## [REQUIRED WORK]
Translate this sentence from the interview below into Spanish: "I love to laugh and smile."

I’m so excited to see what you do next. What can you tell us about the memoir you’ve written, coming out next year?
It's called Bamboozled by Jesus: How God Tricked Me into the Life of My Dreams. I feel like, especially with the special, I've come to a beautiful bookend for the end of a chapter in my life. And I'm not so far removed from the beginning stages of having a dream to seeing it through that I can't look back and help the next generation who have an improbable dream. I’m like, "Hey, if there's anything at all you see in my life, I'm not only showing you how I did it, but obviously my faith is an anchor to my success and so many things in my life."
I'm actually paralleling my journey with journeys of other people from the Bible who also had a battle of integrity. I'll tell a story about when I had to lean into integrity and why that's so much more important than just getting success. Success without integrity: [that’s] not going to be sustainable. It's like, "Here's my journey on an integrity moment that was in question. And then here's somebody else in the Bible who also was challenged. And look at how it turned out for both of us."
A lot of times people find things when they're 85 and on their death bed or after they get a family and it's like, "Well, I guess, God can come into my life now." But for me, I got saved when I was 17 and I developed a really cool friendship with him. And I'm 36 now. I'm like, "Yo, I don't want to wait until 50 to be like, 'Hey God.'" I want to enjoy what that looks like now. And I'm kind of battling against [people saying] "The Bible is outdated," or, ""God or religion is not pertinent or relevant to our lives today.” And I'm like, "I beg to differ."
Yeah, I was aware that you value your faith very deeply. I’ve always wondered—comedian culture as we know it can often be a cynical, non-believing sort of place. It makes me think about what the dynamic is like when you travel in comedian circles. Does it matter?
I think when you meet me, you know three things about me. I say it all the time. I love to laugh and smile. I love God. And I love a good body roll. And I lead with like, "Yo, God is my homeboy." But it's not in a way that's off-putting. It's not in a way that's like, "I can't hang out with you.”
Actually, people have messed up the purity of Christianity. Jesus walked with people that [didn’t believe in him]. I'm very confident in who I am. So, obviously you have to kind of protect your space, like who gets in the inner court, but it's not to be like, "Hey, I'm Christian so thus, you go over there and I can't hang out with you or learn anything new from you or enjoy your company." I think, for me, that's what I like to show. It’s just like, "Yo, faith is actually really inclusive. It's people who mess it up. It's people who shun other people in the name of faith." And I'm like, "That's called the division."

## [RECORDS SUPPLIED]
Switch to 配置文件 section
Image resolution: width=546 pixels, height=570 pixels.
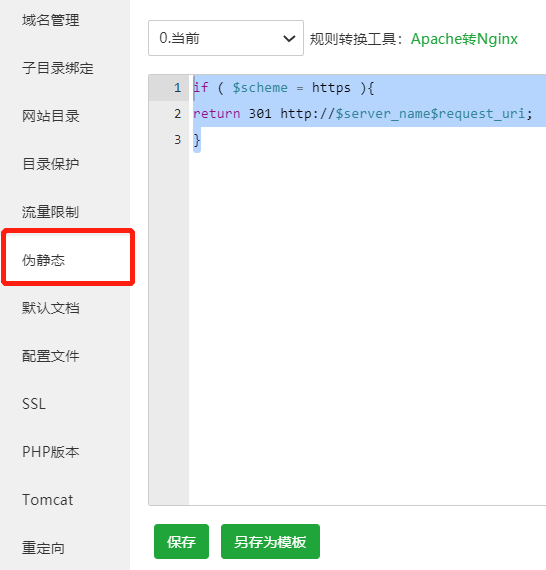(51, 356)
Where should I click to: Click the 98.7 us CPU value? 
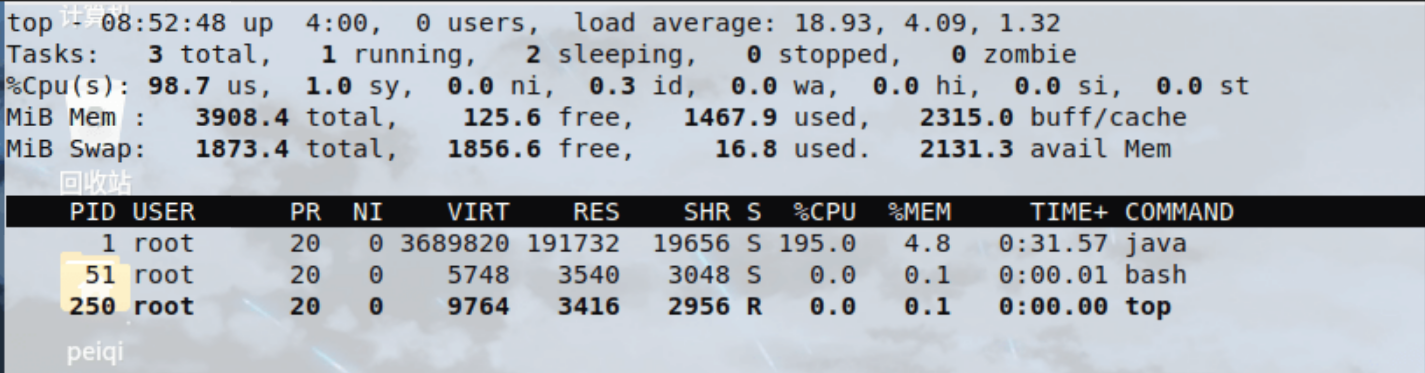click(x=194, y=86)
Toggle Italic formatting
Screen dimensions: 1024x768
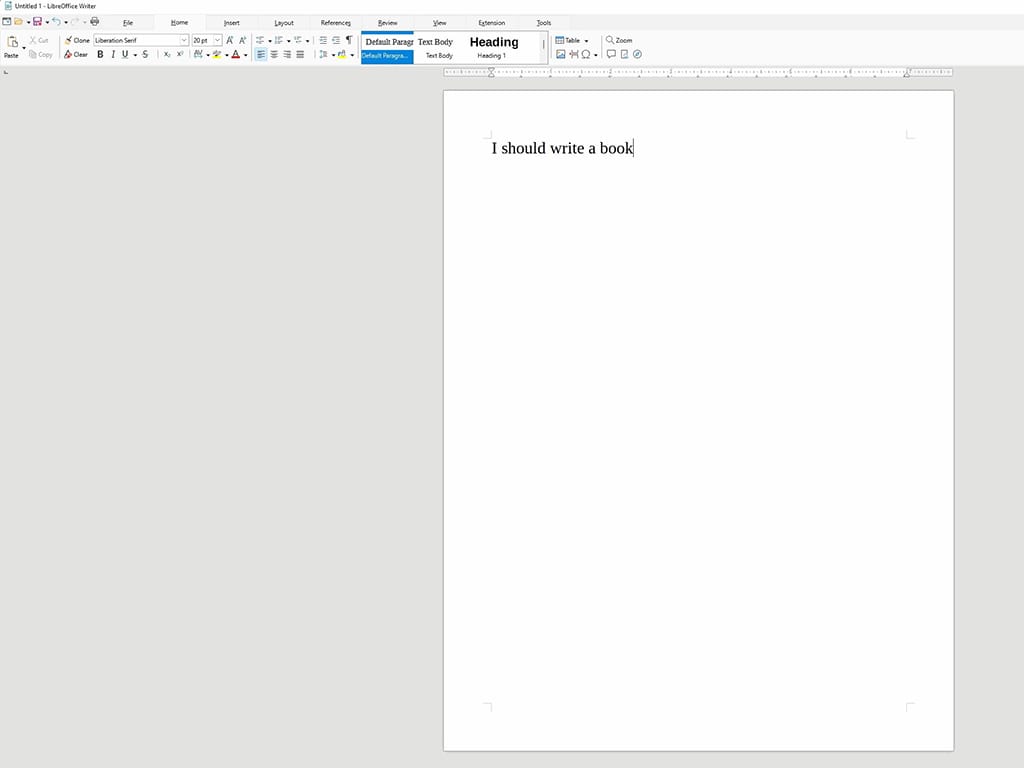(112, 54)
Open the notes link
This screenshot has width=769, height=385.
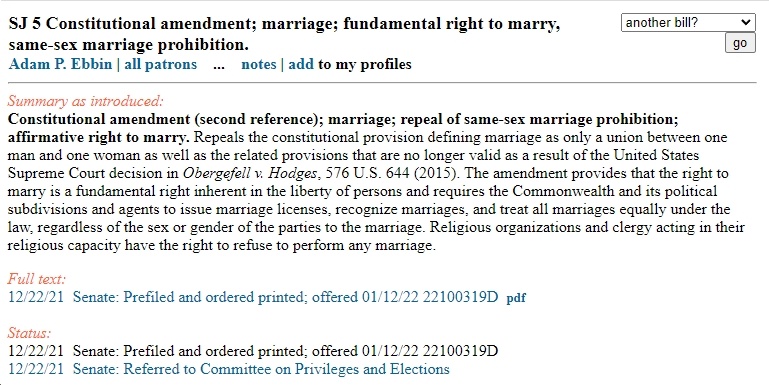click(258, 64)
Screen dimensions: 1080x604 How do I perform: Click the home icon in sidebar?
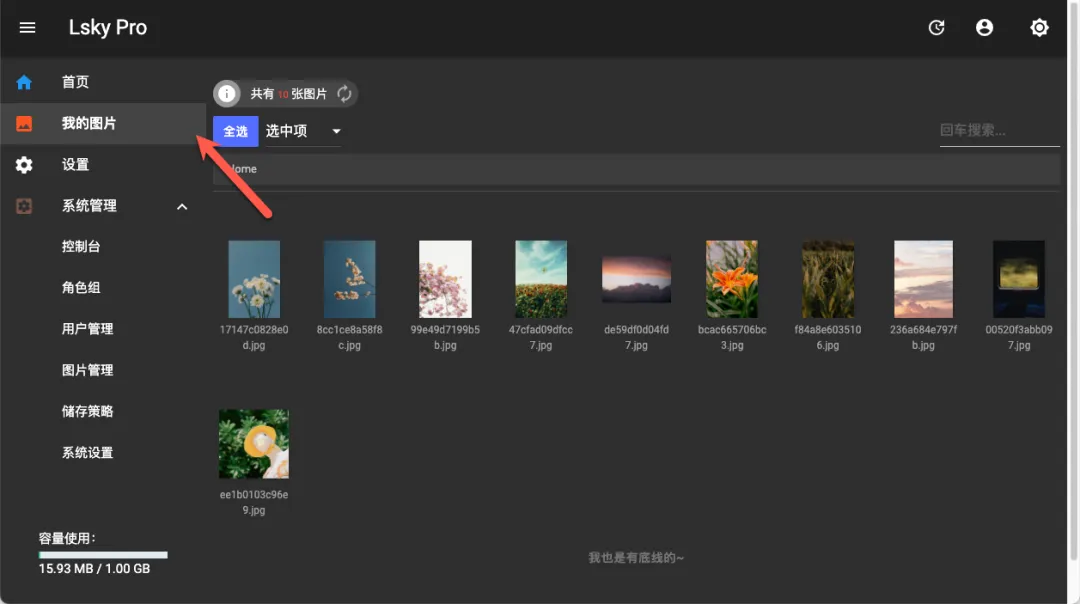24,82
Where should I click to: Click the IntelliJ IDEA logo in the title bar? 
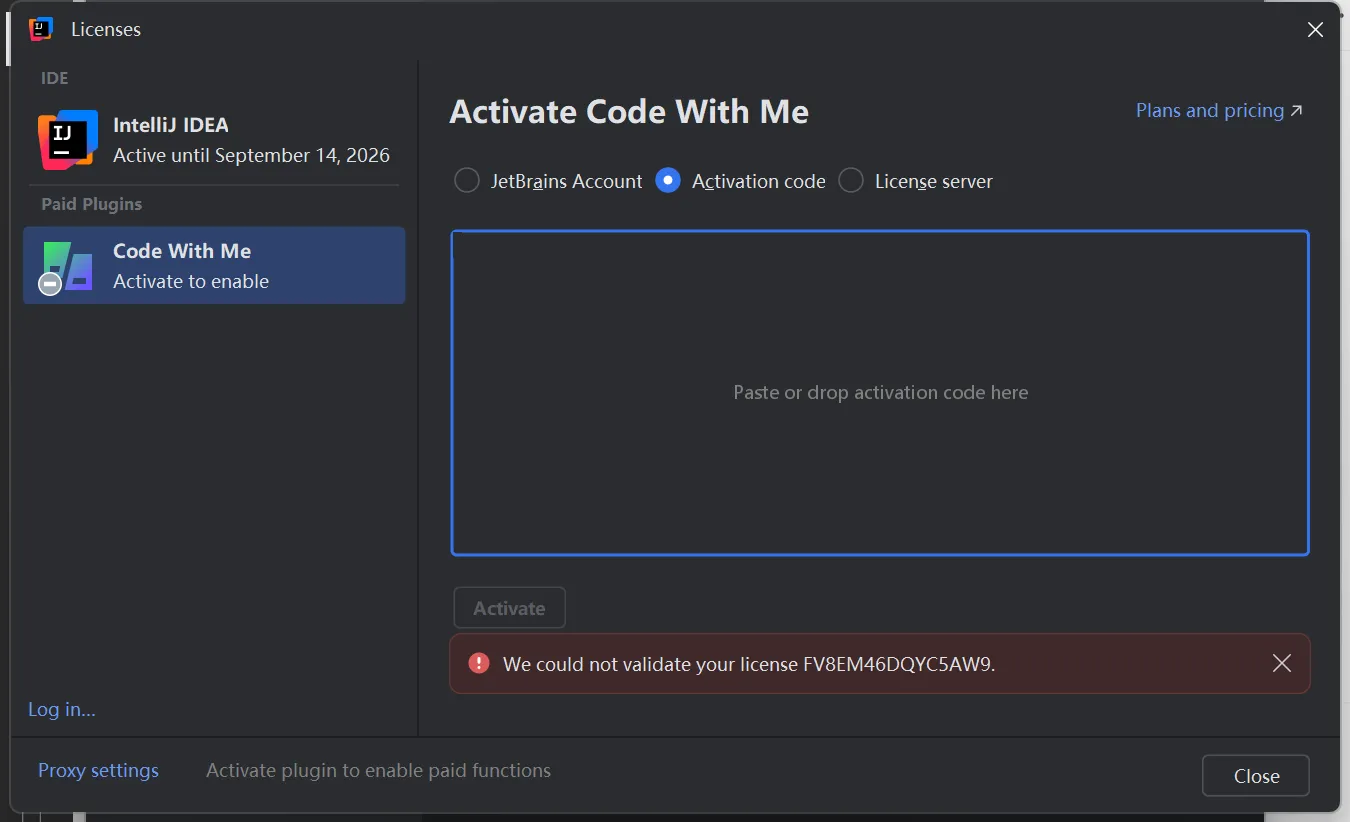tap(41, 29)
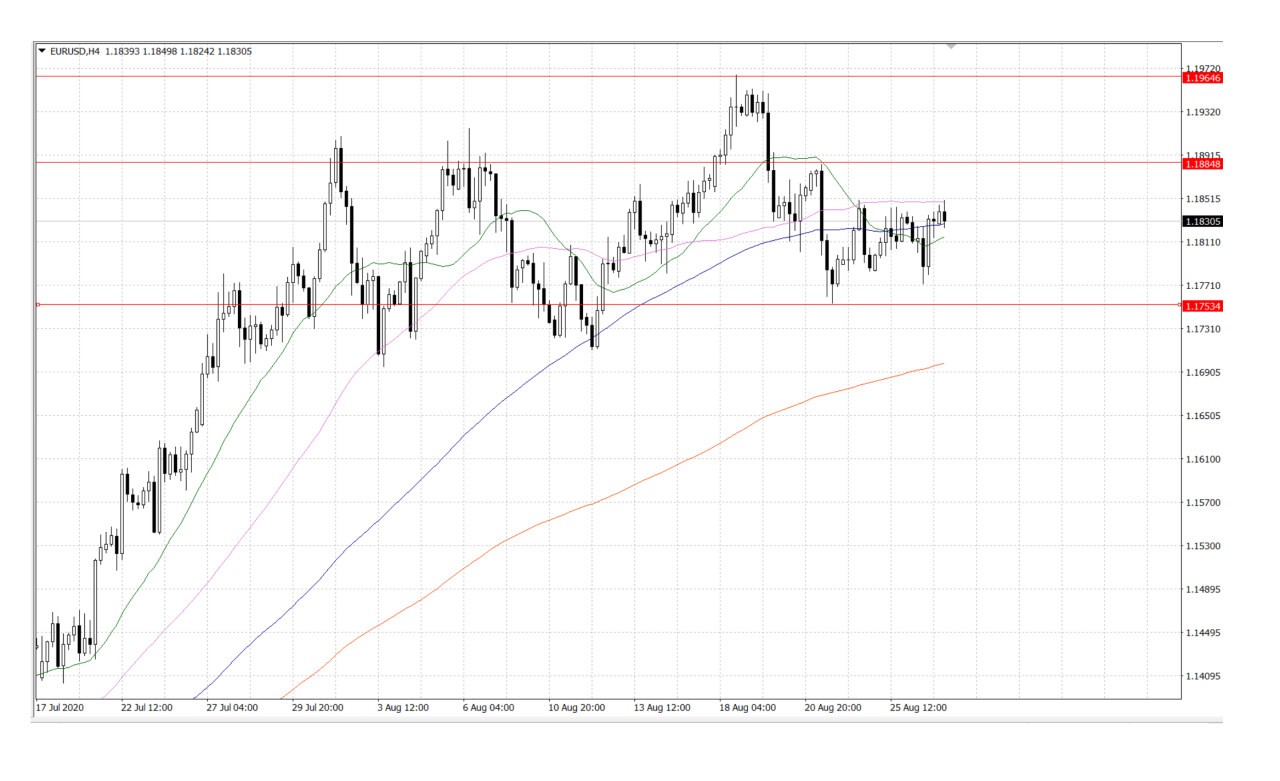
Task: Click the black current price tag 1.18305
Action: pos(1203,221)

## [FINISHED EXERCISE]
Me encanta reír y sonreír.